Se le finalità erano identiche con risultati positivi, perché tra i due
ordini c’era rivalità?
Molte erano le accuse ai gesuiti: l’abolizione della preghiera corale, la
circonvenzione dei più deboli, il lassismo morale, l’avidità di
potere politico ed economico, l’accoglienza come novizi di giovani
di famiglie ricche, la creazione di un’élite secondo il nodello del
collegio nobiliare sviluppatosi sulla matrice dei seminarium
nobilium. Soprattutto era criticata l’istituzione di collegi di
studi per la formazione di giovani discendenti da famiglie di alto
rango, destinati ad essere classe dirigente, non dando prevalenza
all’educazione delle masse, che vivevano nei quartieri periferici e
nelle campagne. Era sotto accusa lo stesso modello educativo
proposto dai gesuiti, considerato inadeguato per vari motivi, tra
cui, per esempio, l’opera di distruzione nei confronti della cultura
umanistica e l’inutilità del tempo speso “nelle metafisiche e in
studi che non servono”, a scapito di discipline utili per la
gestione degli affari e per l’esercizio delle professioni “alte”,
necessarie alla borghesia nascente ben vista dai teatini.

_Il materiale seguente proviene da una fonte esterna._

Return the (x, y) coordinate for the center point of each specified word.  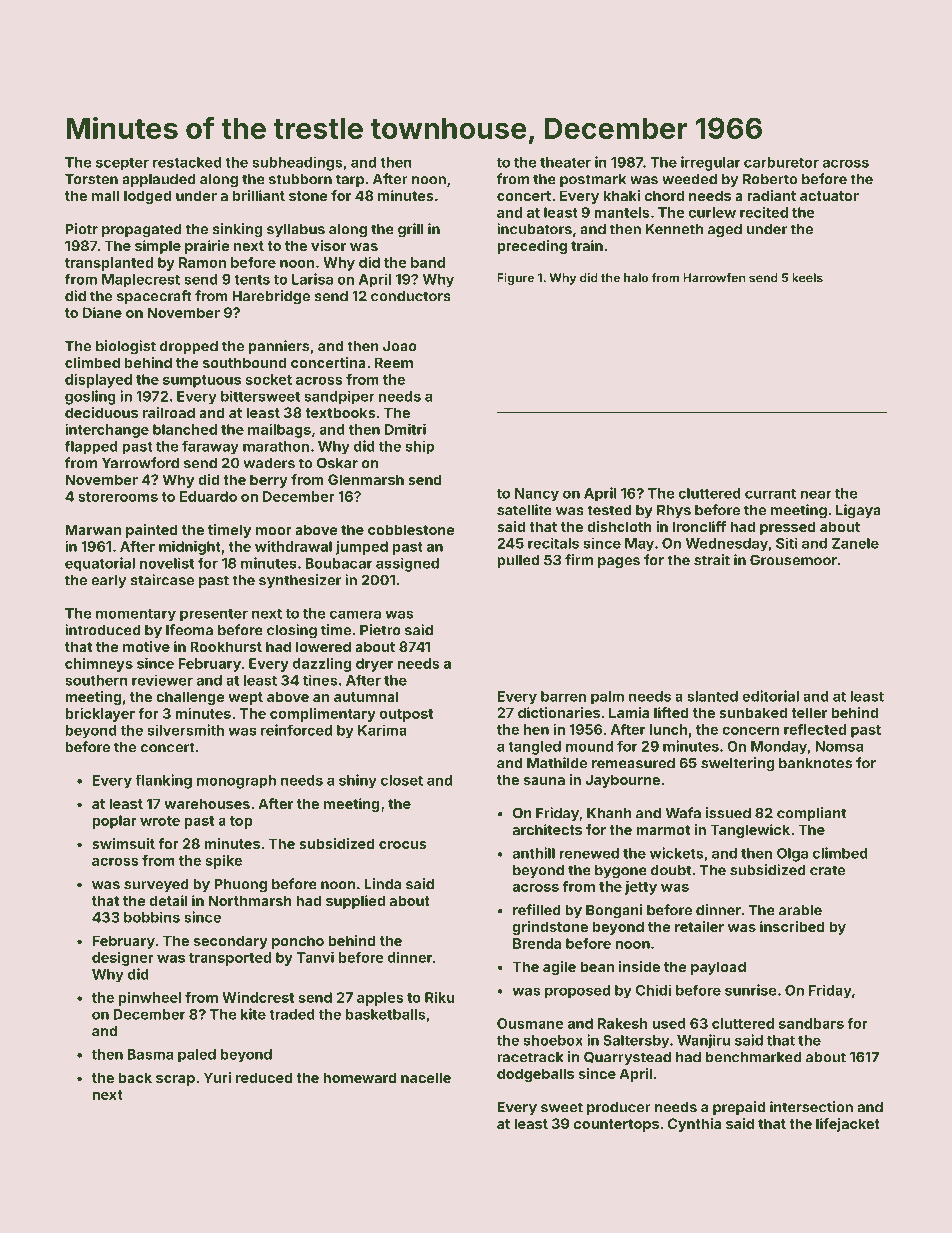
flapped (91, 448)
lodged (147, 197)
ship (420, 447)
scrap (175, 1080)
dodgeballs (535, 1075)
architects (547, 829)
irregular (710, 163)
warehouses (207, 803)
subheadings (297, 163)
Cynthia (694, 1125)
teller (809, 712)
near (816, 494)
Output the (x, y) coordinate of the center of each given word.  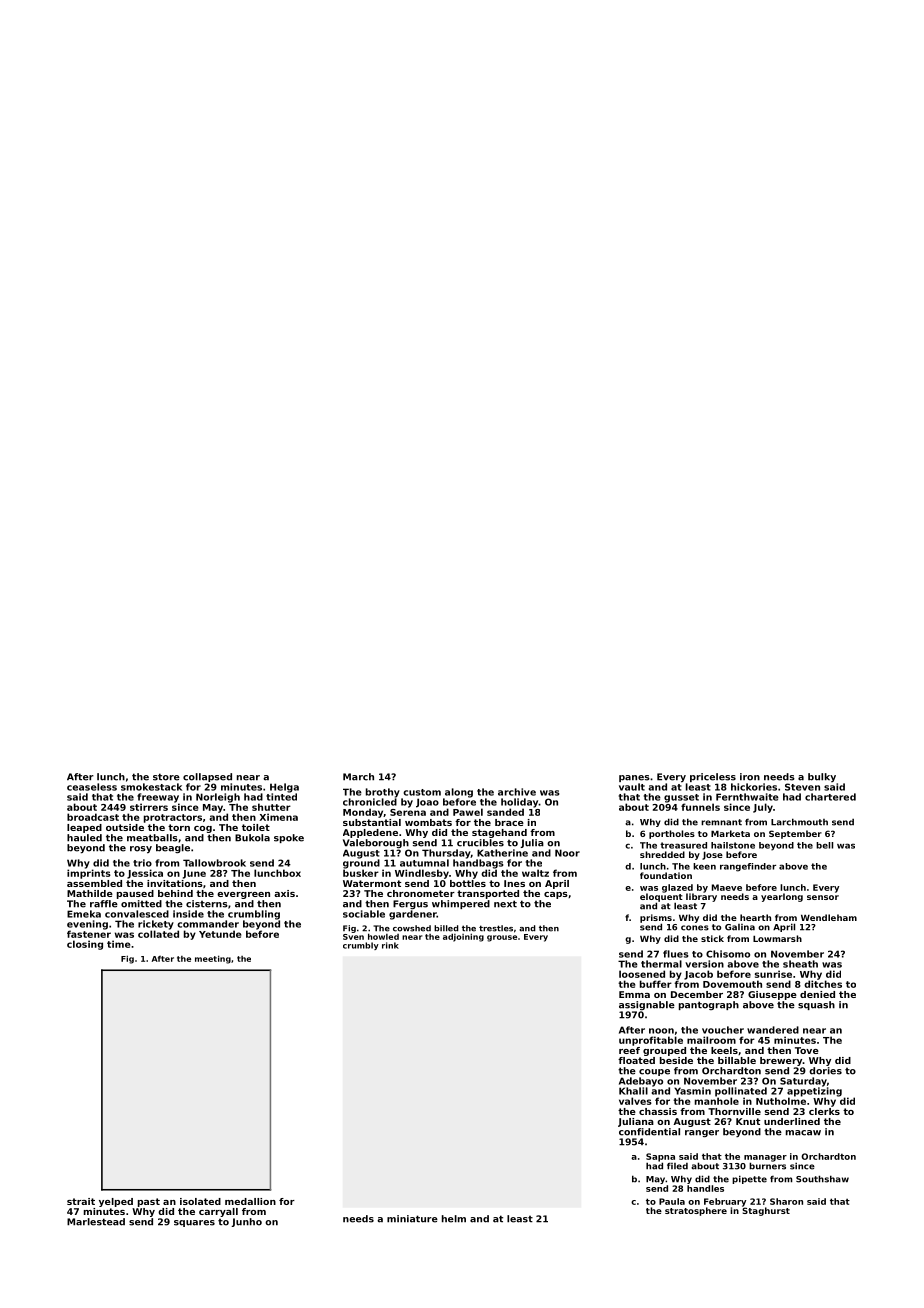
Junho (246, 1222)
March (358, 777)
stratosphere (696, 1211)
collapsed (207, 777)
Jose (712, 855)
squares (194, 1223)
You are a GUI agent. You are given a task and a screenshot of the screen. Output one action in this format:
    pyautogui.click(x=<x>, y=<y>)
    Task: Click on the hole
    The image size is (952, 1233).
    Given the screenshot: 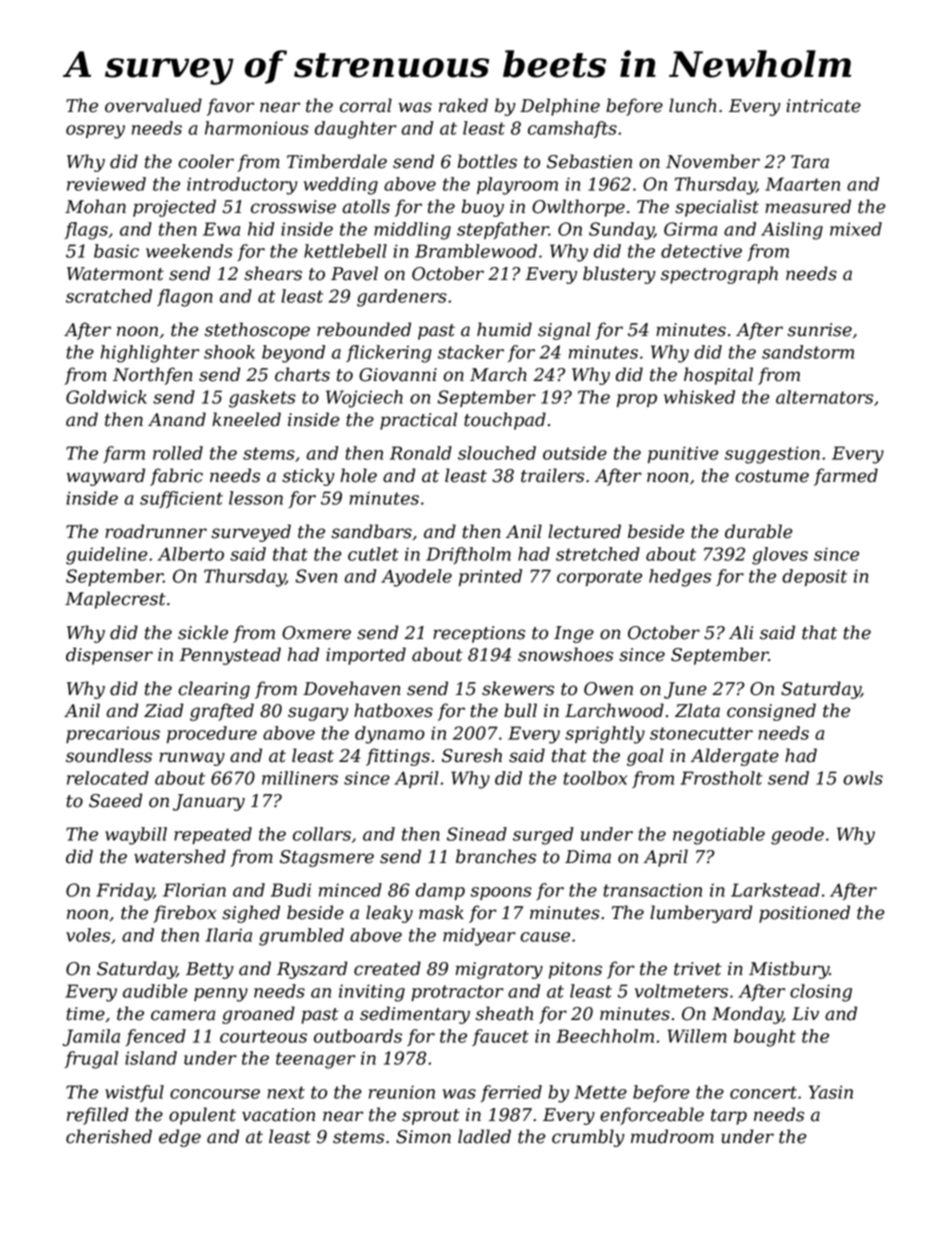 What is the action you would take?
    pyautogui.click(x=359, y=475)
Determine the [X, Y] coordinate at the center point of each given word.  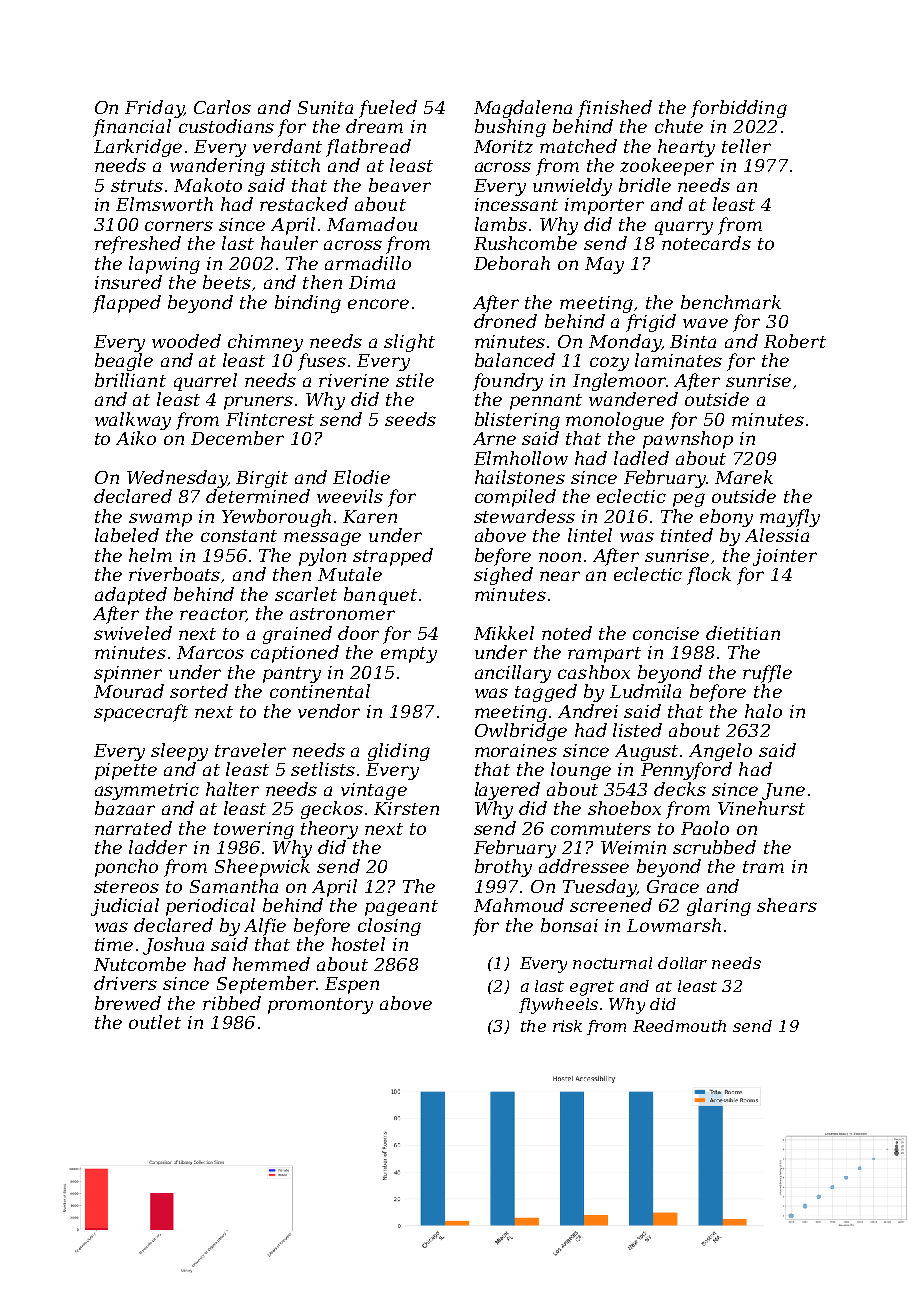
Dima [372, 282]
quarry [684, 228]
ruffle [767, 674]
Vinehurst [761, 808]
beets [227, 282]
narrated [133, 828]
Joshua [173, 946]
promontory [320, 1006]
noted [567, 633]
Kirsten [406, 808]
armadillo [368, 263]
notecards [706, 243]
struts [137, 186]
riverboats [174, 574]
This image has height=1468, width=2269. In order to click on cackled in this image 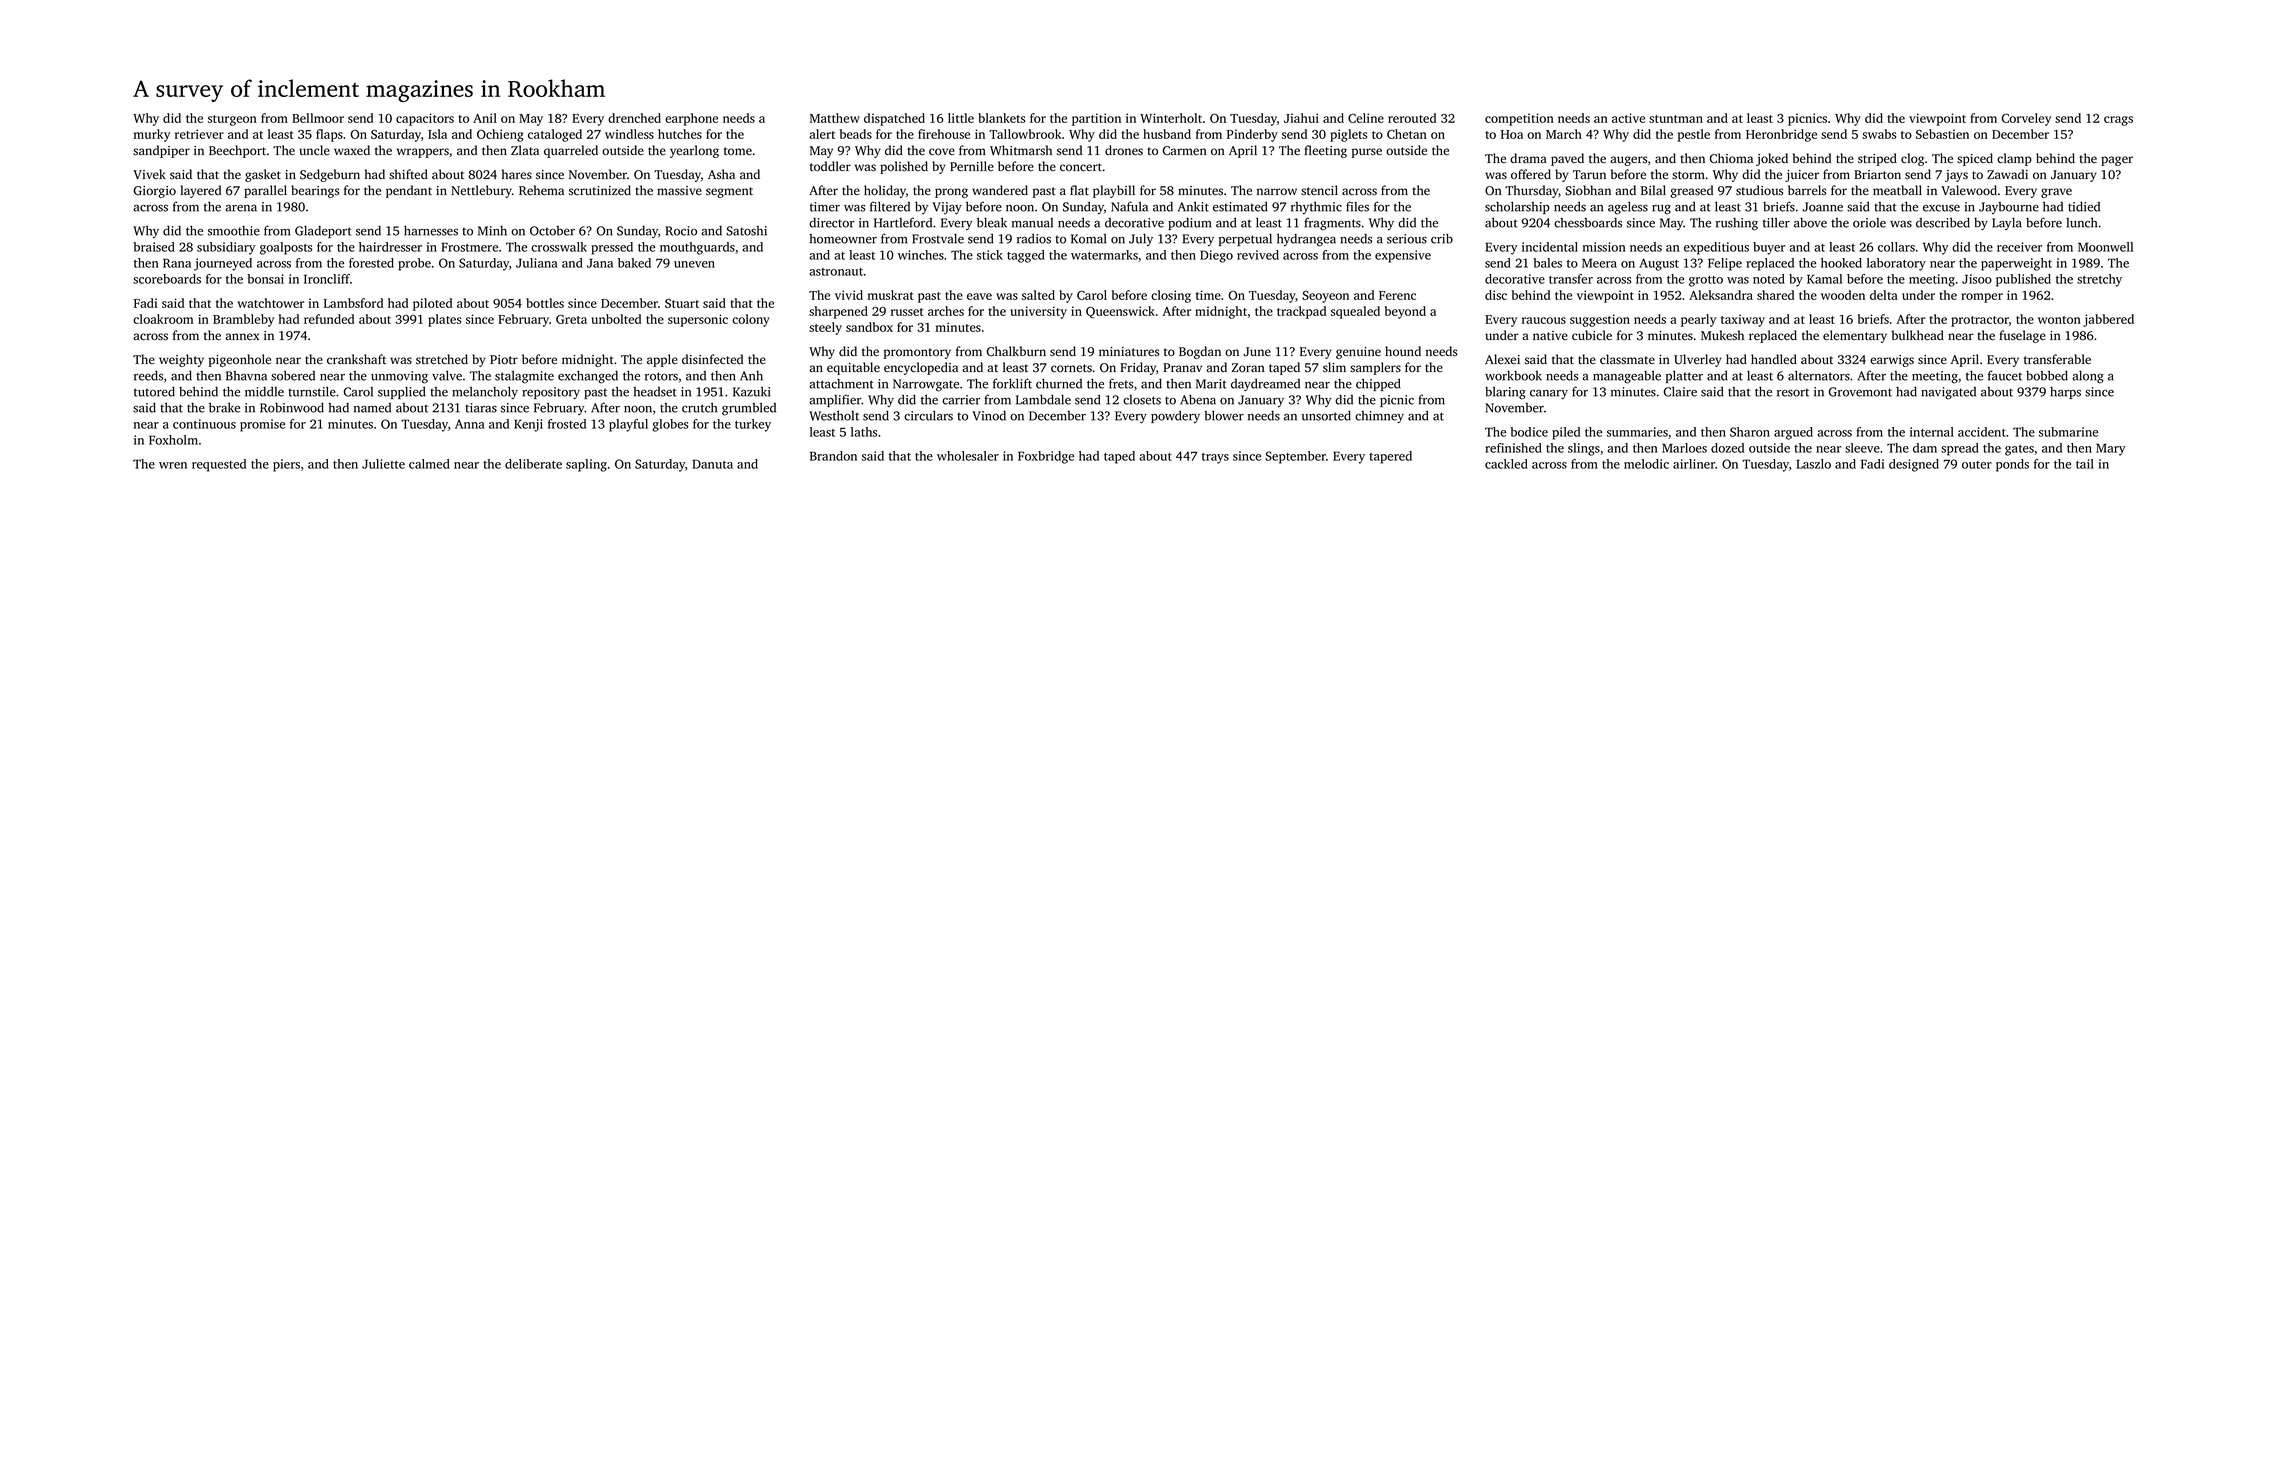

1.5 – L’inchiesta Innocenziana e la soppressione dei piccoli
conventi
La soppressione di piccoli conventi si colloca nell’ambito delle riforme
che la Chiesa attuava come applicazione del riassetto scaturito
dalle decisioni del Concilio di Trento, previste dal capitolo
“Riforma dei Religiosi”.
La riforma partiva dal presupposto della distinzione tra azione e
contemplazione e della relativa puntualizzazione di regime di vita e
di incombenze per il clero e per gli ordini religiosi: al clero
compete l’azione pastorale per la cura dei fedeli nelle parrocchie,
ai religiosi la vita contemplativa nelle comunità monastiche. Gli
ordini religiosi non potevano accettare nuovi membri nei conventi
che non fossero in grado di mantenerli e di non procedere a nuove
fondazioni senza il consenso dell’ordinario.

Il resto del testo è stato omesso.